合意は心地よい。合意に至ることでリーダーは、「ひと仕事終えた」気分になる。会議はつつがなく終了し、方針が固まったように思える。ペースの速い環境では、こうした達成感は魅力的だ。リーダーは、不確実性に足を引っ張られることなく、前に進めるからだ。
心理学的に見ると、人は摩擦よりも調和を好む。集団の力学に関する研究から、人は異論があっても、それを表明することで集団の結束が脅かされるおそれがあると感じる場合には、しばしば抑え込んでしまう。これは、とりわけそれぞれが持つ権力に格差がある場合に顕著だ。部下は概して、表面的には合意し、疑念を内に留めておく傾向にある。
リーダーも意図せず加担
このような風潮に、リーダーも意図せず加担してしまう。
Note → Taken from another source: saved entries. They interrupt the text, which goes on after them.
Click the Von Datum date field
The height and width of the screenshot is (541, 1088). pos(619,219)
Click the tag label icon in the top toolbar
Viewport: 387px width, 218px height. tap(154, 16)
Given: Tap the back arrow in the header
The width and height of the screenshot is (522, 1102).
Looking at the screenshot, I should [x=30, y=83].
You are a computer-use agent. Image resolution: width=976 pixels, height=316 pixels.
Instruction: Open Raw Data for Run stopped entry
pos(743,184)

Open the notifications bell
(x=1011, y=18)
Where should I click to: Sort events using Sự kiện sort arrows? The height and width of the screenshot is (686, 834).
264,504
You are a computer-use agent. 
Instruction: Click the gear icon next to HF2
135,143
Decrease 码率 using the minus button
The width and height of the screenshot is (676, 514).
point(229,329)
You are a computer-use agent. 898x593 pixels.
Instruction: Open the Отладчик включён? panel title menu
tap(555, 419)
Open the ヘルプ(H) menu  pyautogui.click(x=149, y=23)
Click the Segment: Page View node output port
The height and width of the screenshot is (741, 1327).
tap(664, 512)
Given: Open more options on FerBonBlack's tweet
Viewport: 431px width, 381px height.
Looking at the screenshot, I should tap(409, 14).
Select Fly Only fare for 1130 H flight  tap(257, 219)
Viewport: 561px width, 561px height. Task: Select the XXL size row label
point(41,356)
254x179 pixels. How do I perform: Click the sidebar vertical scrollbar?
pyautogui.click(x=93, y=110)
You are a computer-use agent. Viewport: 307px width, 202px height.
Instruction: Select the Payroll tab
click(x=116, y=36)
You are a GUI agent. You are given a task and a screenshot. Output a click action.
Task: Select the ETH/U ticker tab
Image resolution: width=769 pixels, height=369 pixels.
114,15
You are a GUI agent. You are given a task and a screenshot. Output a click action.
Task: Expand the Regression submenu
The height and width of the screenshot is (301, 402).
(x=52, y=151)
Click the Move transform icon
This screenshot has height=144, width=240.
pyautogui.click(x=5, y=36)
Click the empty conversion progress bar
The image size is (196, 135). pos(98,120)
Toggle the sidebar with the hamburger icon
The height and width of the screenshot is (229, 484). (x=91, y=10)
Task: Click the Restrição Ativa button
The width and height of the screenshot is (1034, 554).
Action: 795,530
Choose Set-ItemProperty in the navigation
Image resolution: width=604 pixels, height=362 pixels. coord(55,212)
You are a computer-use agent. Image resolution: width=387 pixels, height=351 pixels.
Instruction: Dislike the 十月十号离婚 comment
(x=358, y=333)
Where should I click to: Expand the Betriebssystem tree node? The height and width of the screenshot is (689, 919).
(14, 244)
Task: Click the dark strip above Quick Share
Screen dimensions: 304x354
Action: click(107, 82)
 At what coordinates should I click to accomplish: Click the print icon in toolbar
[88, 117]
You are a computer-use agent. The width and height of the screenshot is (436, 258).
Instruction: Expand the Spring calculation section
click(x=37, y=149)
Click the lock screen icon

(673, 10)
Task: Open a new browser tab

リーダーが早い段階で自分好みの答えを示すと、議論の流れが固定される。ほかのメンバーは、リーダーの意見を軸として、自分の意見を調整する。こんな時、多様な意見が1つに収束したように思えても、実際に起こっていることは、密かな迎合だ。グループは、表面的には合意に達するが、それぞれの意図は異なっている。
こうして、見せかけのアラインメントが完成する。皆が同じ言葉を口にするが、それぞれが意図するものは異なる。「優先事項」「緊急要件」「成功」といった言葉が、共通認識であるかのように飛び交うが、実際には異なる意味で解釈される。遂行が滞るのは、全員が同じ目的地に向かっているという理想が、実態を伴っていないからだ。